-- Input data start --
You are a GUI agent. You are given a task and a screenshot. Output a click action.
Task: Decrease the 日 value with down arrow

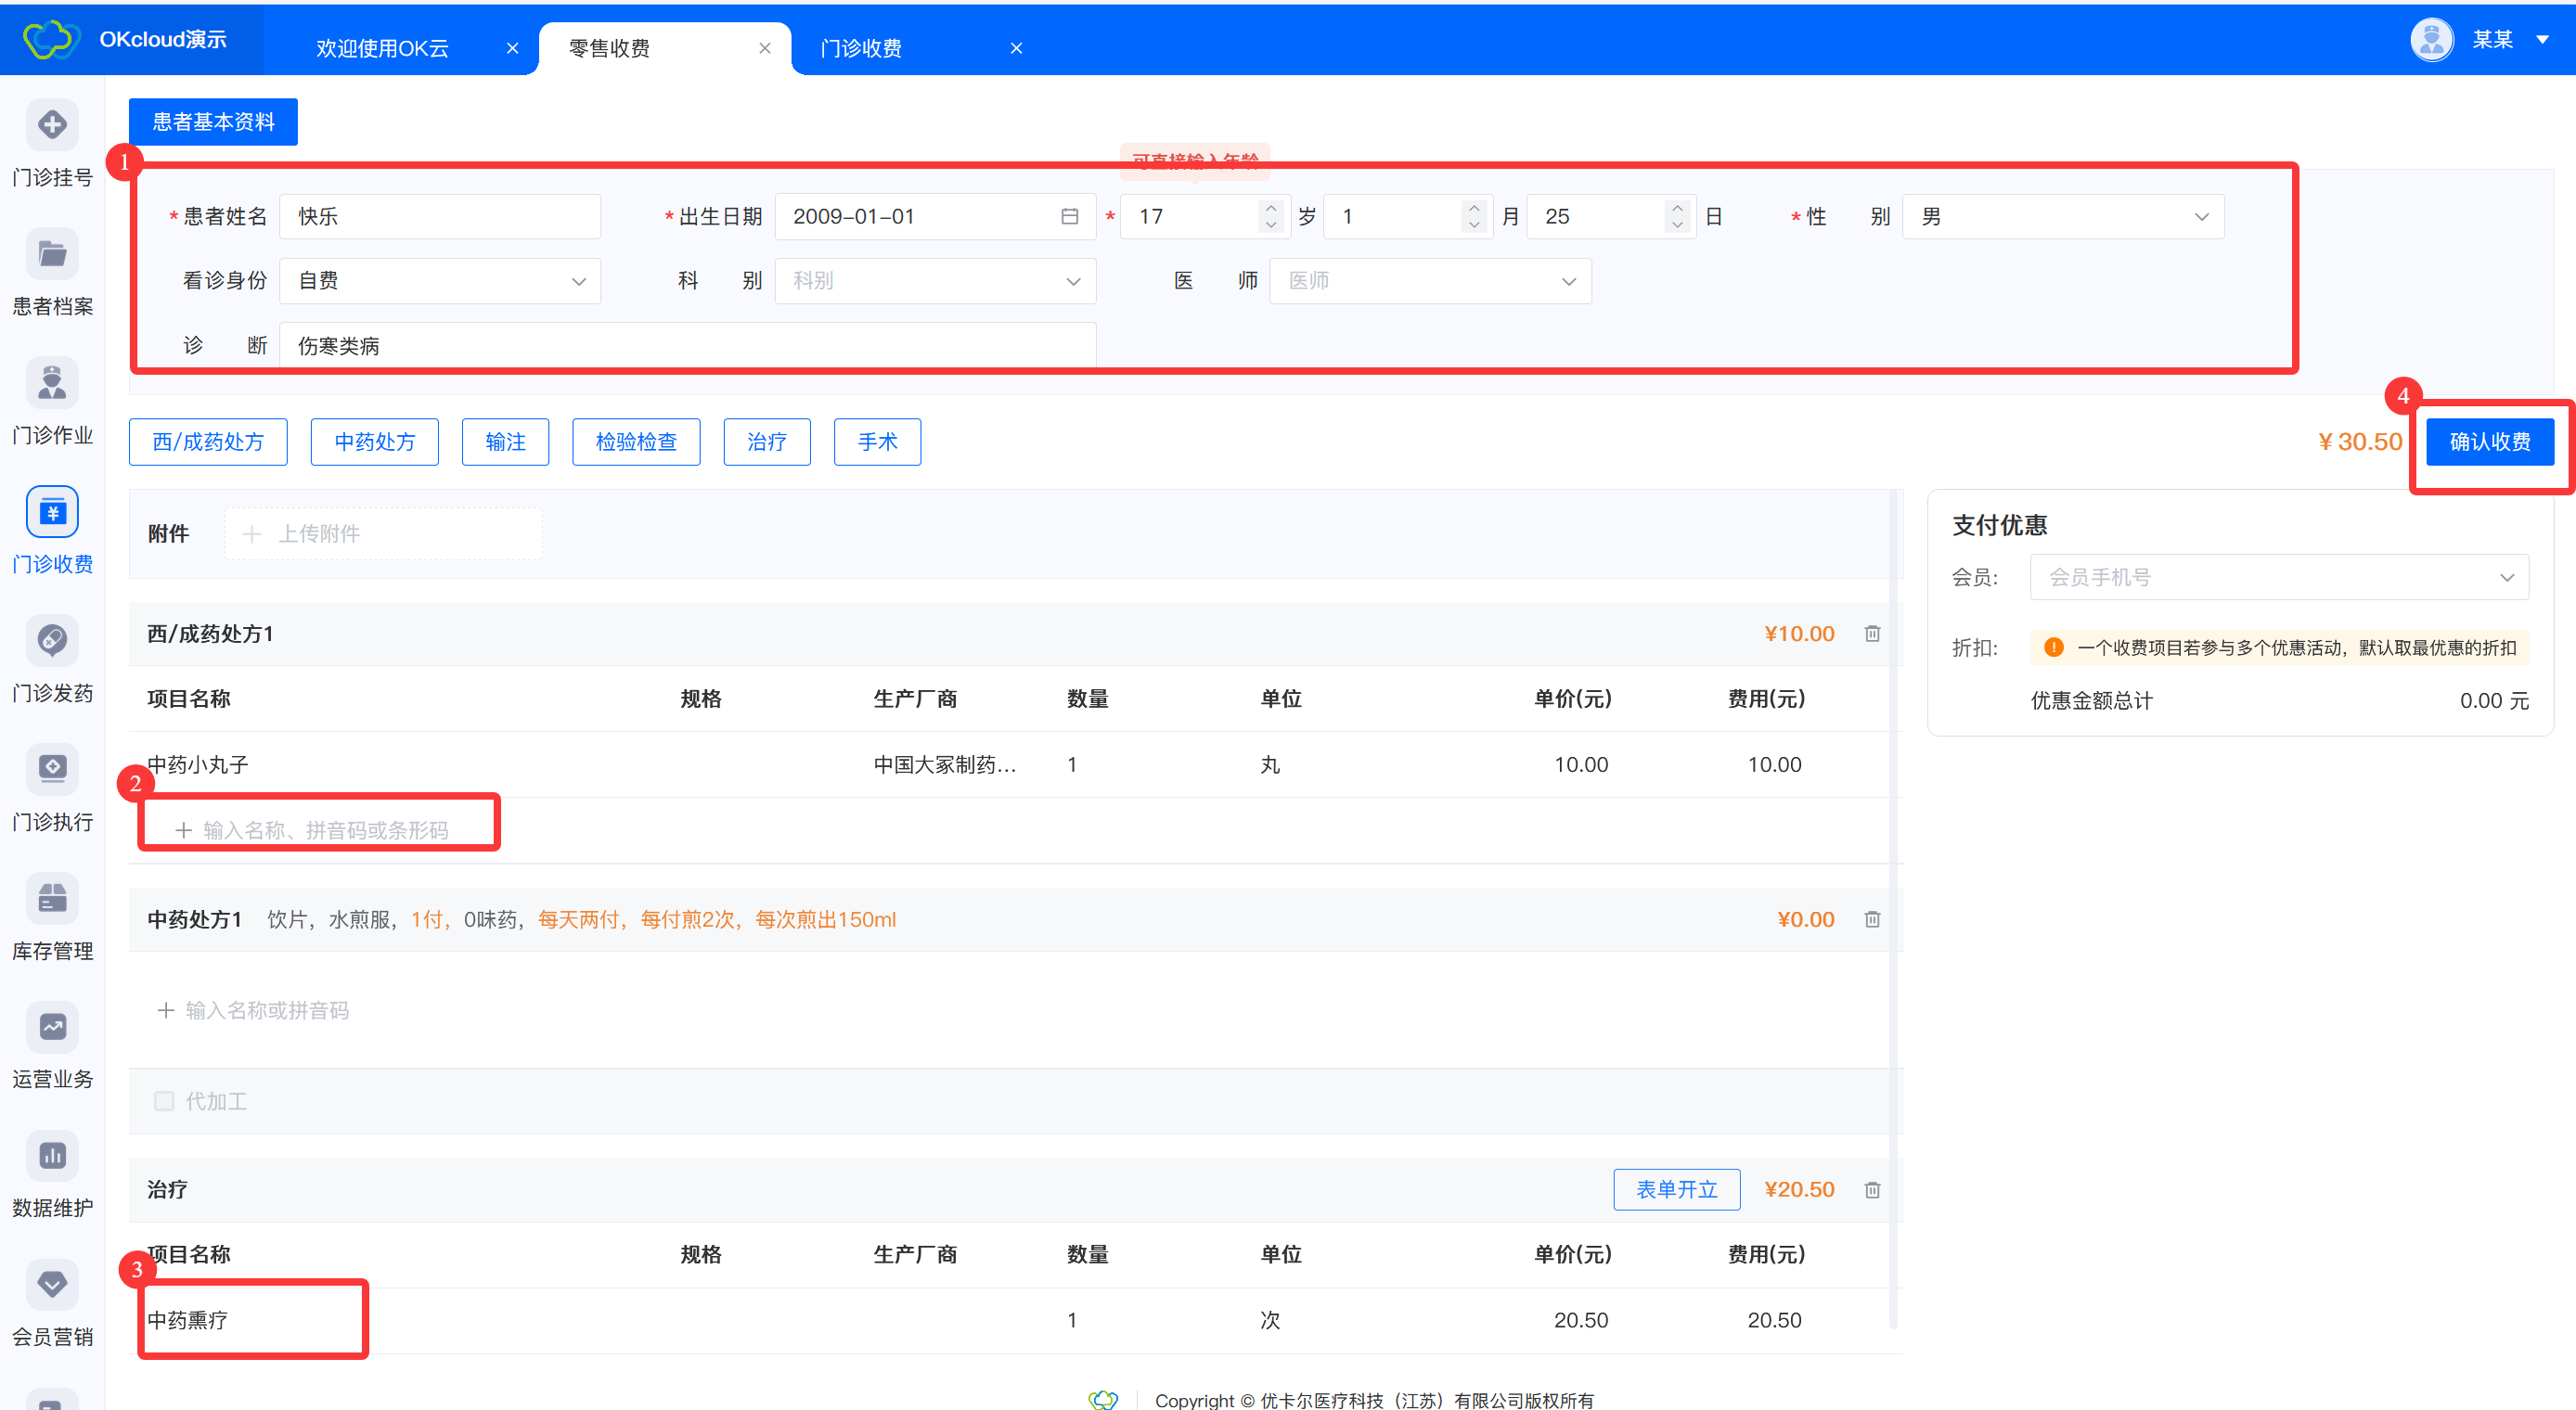point(1677,226)
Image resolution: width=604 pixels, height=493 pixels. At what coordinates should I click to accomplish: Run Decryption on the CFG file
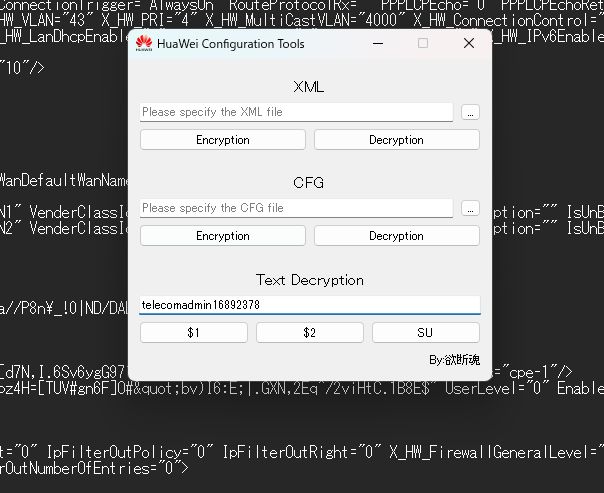pos(397,235)
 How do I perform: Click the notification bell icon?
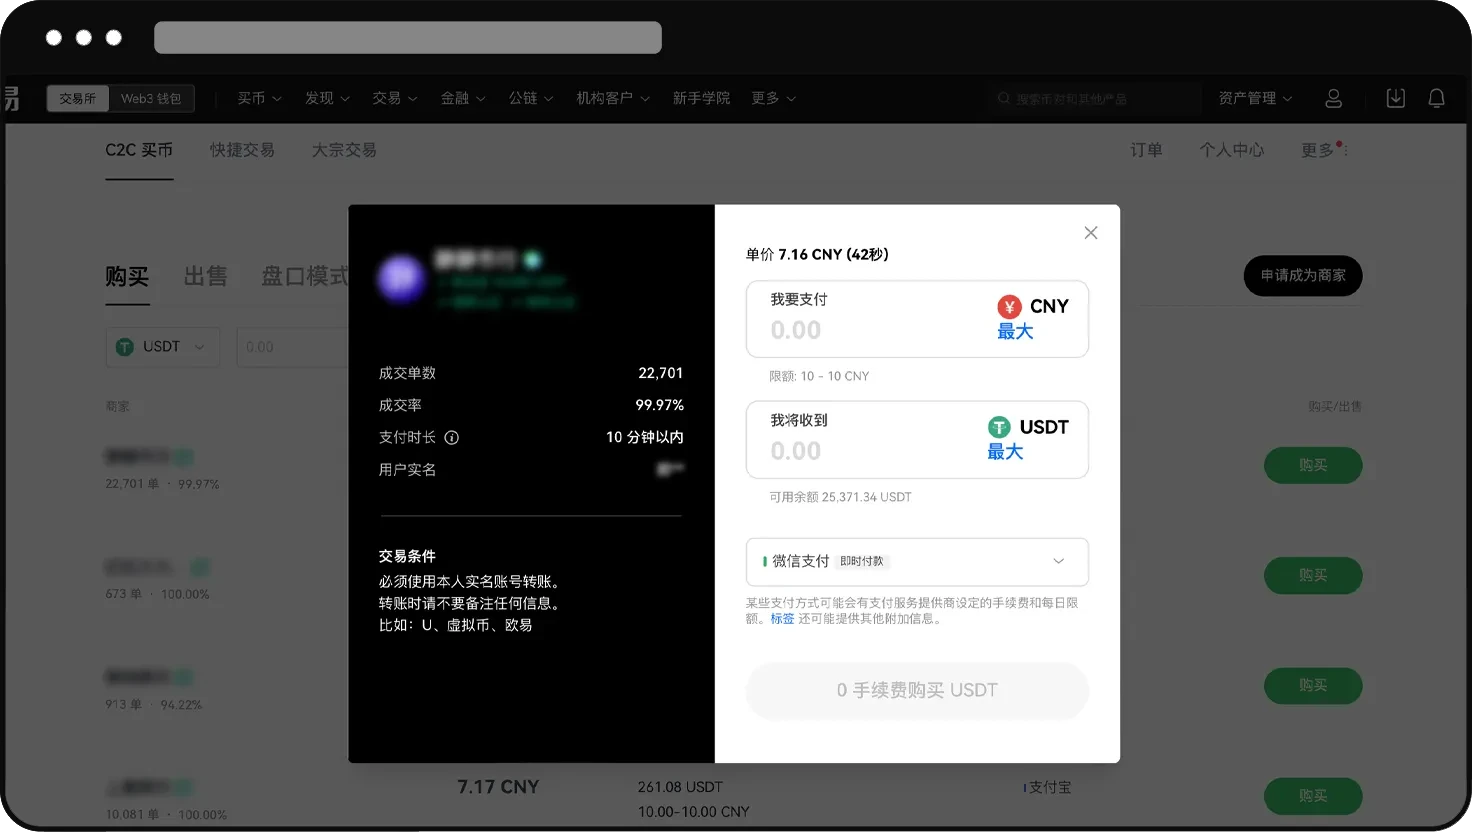point(1437,98)
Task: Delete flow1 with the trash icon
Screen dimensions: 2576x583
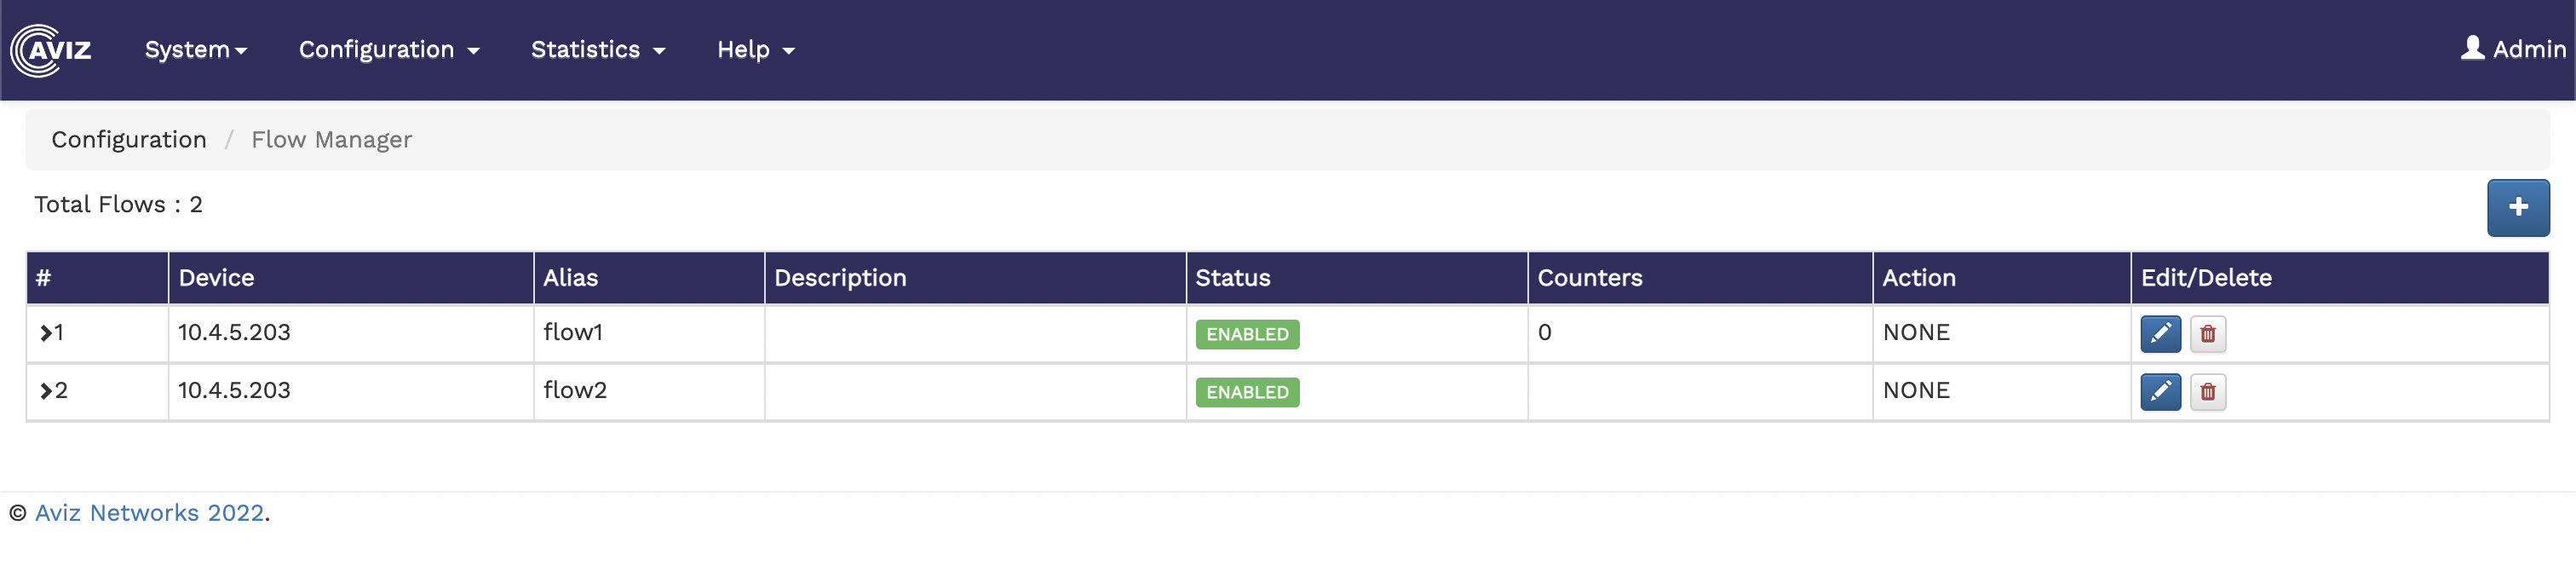Action: 2207,334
-- Input data end --
§ **The problem**
Can you copy the listing word for word, from the line with "How do I perform: Click" through the end of the listing, while leaving the pictures out of your answer?

§ **Complete response**
 How do I perform: Click the notification bell icon?
point(1437,98)
Task: Delete flow1 with the trash icon
Screen dimensions: 2576x583
Action: 2207,334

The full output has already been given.